Tuesday, 14 February 2012

At Last


So, those of you who are reading this most probably realised that I was joking about the dubstep. Those who aren't reading this probably thought I was serious ...

It's Valentine's Day, the day each year when my mailbox gets clogged up with love letters and poems from my many admirers from across the UK. I love you all too. The song that I would most want to play on a day like today is 'At Last' by Etta James, which is pretty fitting after her death a couple of weeks ago. My best memory of the song is from it being played over one of the happiest scenes from Pleasantville, in which Tobey Maguire and his girlfriend travel towards 'Lover's Lane' while the previously Oz-like black and white cinematography disappears to reveal their car wading through a scattering of pink blossoms.
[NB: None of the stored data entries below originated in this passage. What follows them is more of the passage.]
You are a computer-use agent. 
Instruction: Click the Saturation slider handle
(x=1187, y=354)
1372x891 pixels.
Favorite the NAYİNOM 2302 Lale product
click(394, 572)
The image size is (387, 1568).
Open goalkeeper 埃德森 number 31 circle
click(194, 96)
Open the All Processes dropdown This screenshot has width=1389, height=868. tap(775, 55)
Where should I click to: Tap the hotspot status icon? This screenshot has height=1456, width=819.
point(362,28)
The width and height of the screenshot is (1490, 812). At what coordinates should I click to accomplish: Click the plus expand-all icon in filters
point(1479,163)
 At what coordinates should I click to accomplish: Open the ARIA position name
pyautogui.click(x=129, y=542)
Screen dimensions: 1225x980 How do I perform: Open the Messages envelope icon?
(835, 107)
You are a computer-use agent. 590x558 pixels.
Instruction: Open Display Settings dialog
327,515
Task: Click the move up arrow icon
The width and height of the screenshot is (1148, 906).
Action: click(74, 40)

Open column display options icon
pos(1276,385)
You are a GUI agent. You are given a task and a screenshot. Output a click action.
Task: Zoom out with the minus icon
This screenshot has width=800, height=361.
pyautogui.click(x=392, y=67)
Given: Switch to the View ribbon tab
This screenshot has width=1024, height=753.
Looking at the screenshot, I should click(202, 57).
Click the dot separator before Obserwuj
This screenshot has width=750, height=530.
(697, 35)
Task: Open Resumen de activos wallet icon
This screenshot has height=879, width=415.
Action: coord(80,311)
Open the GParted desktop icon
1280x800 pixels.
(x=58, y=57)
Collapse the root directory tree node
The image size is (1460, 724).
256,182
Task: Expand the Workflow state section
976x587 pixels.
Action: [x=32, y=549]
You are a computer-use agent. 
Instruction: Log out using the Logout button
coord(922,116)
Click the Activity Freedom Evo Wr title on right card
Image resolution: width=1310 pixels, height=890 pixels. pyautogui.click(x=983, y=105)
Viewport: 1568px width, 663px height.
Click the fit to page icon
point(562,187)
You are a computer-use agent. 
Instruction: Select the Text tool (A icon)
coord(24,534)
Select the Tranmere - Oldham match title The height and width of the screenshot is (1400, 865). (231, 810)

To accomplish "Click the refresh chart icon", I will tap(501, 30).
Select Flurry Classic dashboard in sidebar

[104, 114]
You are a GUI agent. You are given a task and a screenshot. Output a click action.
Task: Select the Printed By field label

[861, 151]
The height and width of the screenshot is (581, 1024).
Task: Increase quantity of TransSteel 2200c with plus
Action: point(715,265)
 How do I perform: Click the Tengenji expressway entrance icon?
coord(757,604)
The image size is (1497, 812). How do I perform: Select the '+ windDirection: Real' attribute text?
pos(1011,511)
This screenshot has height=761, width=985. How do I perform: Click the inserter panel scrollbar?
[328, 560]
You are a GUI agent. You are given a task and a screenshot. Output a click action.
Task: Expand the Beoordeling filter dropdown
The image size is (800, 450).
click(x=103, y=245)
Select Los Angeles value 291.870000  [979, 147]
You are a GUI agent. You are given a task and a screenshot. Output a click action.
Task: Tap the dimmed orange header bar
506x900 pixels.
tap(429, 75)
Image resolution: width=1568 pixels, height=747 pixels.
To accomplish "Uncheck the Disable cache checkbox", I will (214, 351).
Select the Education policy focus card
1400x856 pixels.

There's something nostalgic and innocent about both the music and this utopian American dream that in reality wasn't true. After all, James's life was a troubled one, albeit a profoundly creative one.

Aside from their powerful orchestral arrangements there is something profoundly powerful about songs such as 'At Last' and Sam Cooke's 'A Change is Gonna Come'. Both strike powerful first notes (both ascend from dominant to tonic - a powerful vocal jump in a high vocal register) and set the tone from the outset. Florence Welch (Florence and the Machine) in her Radio Six Plalyist this week says of Cooke's number, 'when he hits that note ... it seems so desperate and hopeful and triumphant and sad all at once ... And it's absolutely perfect'. I couldn't put it better myself. Happy Valentine's Day, and happy listening.